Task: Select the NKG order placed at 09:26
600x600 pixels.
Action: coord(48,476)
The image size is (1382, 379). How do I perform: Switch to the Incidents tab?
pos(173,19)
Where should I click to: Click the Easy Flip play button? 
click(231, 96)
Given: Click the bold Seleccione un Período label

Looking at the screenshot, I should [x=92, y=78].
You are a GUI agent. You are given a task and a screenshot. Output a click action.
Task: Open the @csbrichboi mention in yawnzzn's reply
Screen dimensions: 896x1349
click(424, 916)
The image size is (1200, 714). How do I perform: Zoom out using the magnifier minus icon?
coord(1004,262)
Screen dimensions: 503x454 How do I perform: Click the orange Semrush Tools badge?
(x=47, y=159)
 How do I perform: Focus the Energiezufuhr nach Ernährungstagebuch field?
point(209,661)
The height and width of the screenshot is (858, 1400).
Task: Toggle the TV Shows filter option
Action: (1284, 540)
==*==
Exactly the lines from the one containing "The image size is (1382, 379)." through the end of the records above should be returned, with both ends kept.

> **Answer to this problem**
The image size is (1382, 379). How do I perform: Switch to the Incidents tab?
pos(173,19)
Where should I click to: Click the Easy Flip play button? 
click(231, 96)
Given: Click the bold Seleccione un Período label

Looking at the screenshot, I should [x=92, y=78].
You are a GUI agent. You are given a task and a screenshot. Output a click action.
Task: Open the @csbrichboi mention in yawnzzn's reply
Screen dimensions: 896x1349
click(424, 916)
The image size is (1200, 714). How do I perform: Zoom out using the magnifier minus icon?
coord(1004,262)
Screen dimensions: 503x454 How do I perform: Click the orange Semrush Tools badge?
(x=47, y=159)
 How do I perform: Focus the Energiezufuhr nach Ernährungstagebuch field?
point(209,661)
The height and width of the screenshot is (858, 1400).
Task: Toggle the TV Shows filter option
Action: (1284, 540)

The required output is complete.